Probably the only thing I can point out as far from perfect is the ambitiousness of the plot. I kept wondering through some convoluted moments in the story if my self not being a connoisseur of the source material (even though I’ve watched every single Marvel film) was to blame, would love to hear from the comics devotees their take on this matter. Yet all the other elements on this feature work so incredibly well that, even when I was lost regarding the story, I still was having a fantastic time.
Avengers: Age of Ultron is nothing short of an action packed, over-the-top-fun, epic scale blockbuster, sure to entertain a wide spectrum of audiences. This entry has the kind of allure that appeals to different ages, (I personally found myself feeling like a kid again), and that’s exactly why both Marvel and Whedon have had such a successful run.

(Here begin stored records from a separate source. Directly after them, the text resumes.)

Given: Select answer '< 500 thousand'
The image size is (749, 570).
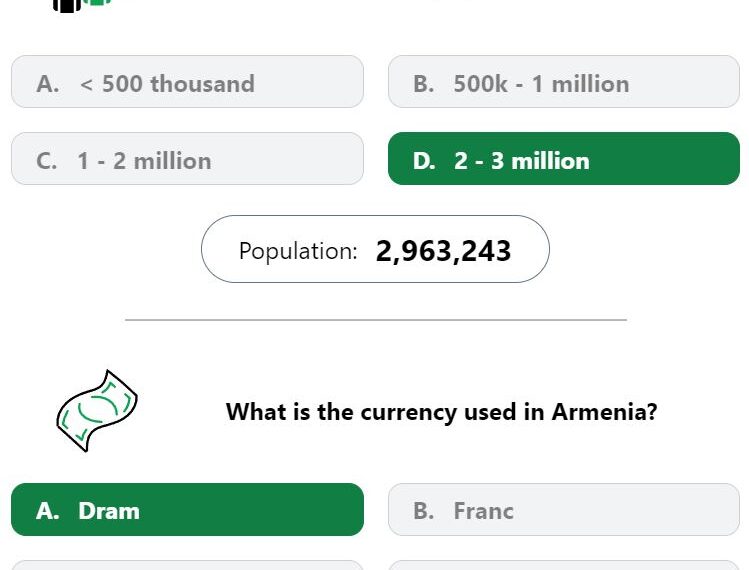Looking at the screenshot, I should 187,82.
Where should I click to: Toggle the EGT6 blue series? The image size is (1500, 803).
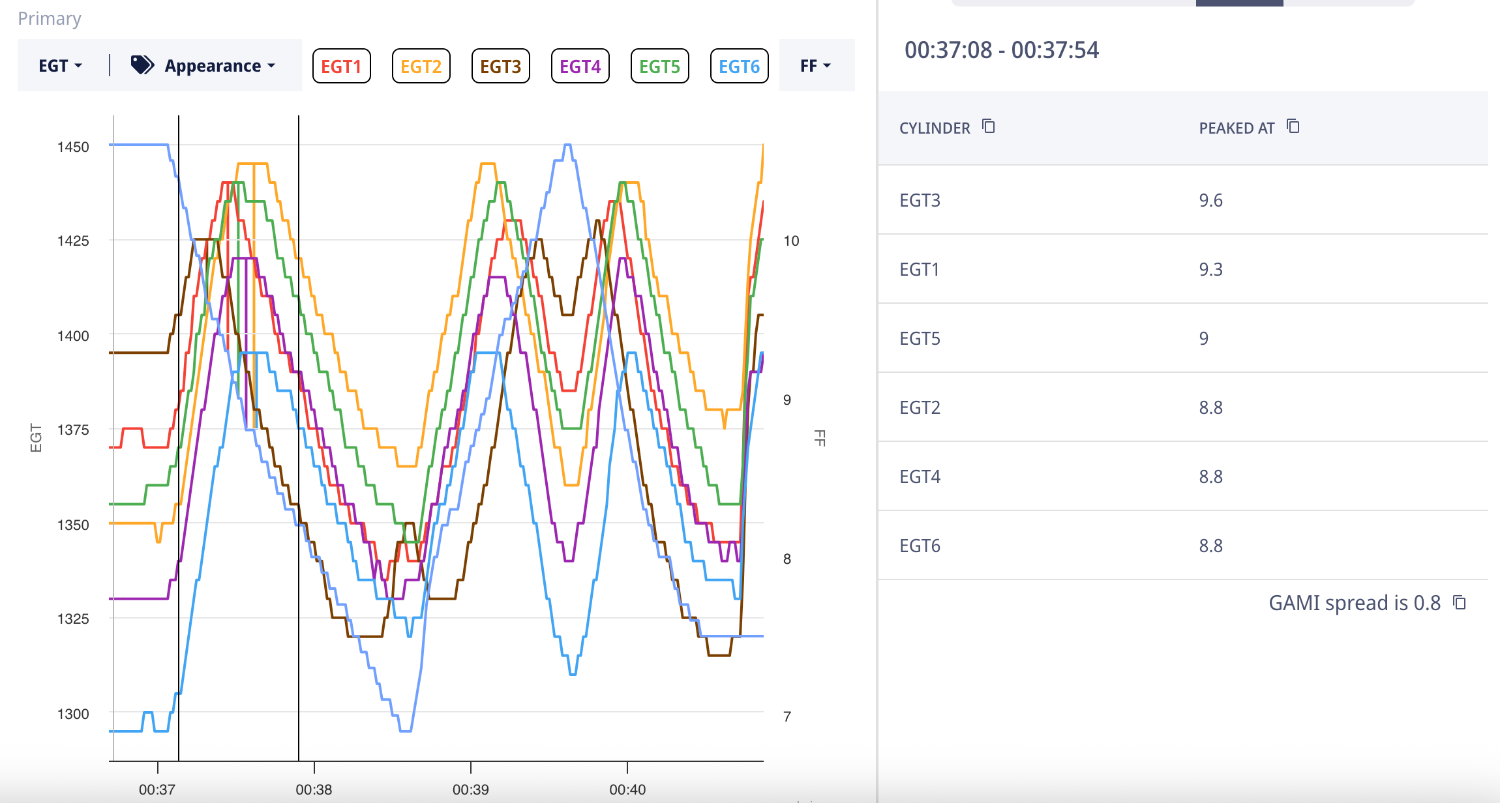[740, 66]
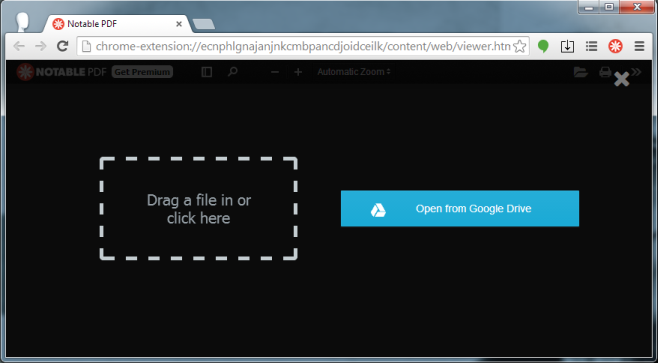This screenshot has width=658, height=363.
Task: Expand the Automatic Zoom dropdown
Action: coord(354,72)

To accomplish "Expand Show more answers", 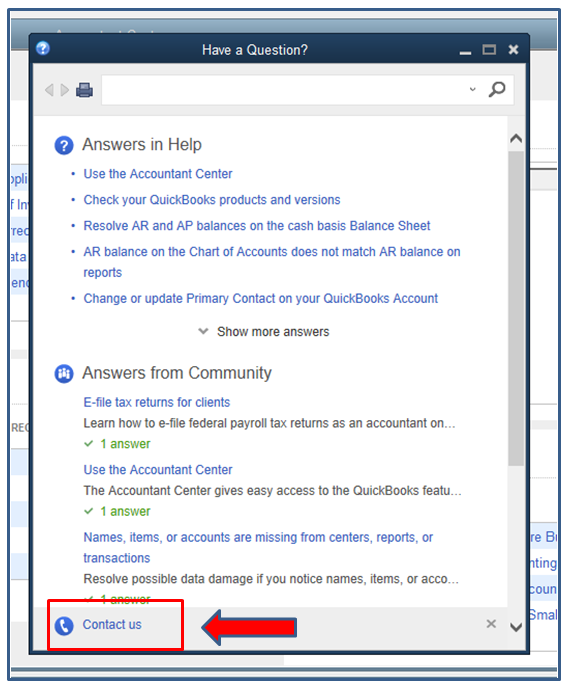I will [x=264, y=331].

The tone here is delightfully self aware, humorous, almost incoherent to an extend, yet it is that sense of “anything can happen” (and it does) what makes this efforts the onscreen joy fest that viewers can’t have enough of. It isn’t here to explain or justify anything you see, it was made to entertain and it does so triumphantly. Who needs reality when you can have flying Demi-Gods, monsters, magical weapons and talking robots? Specially when you can have them all in one place, and even better, by the bunch.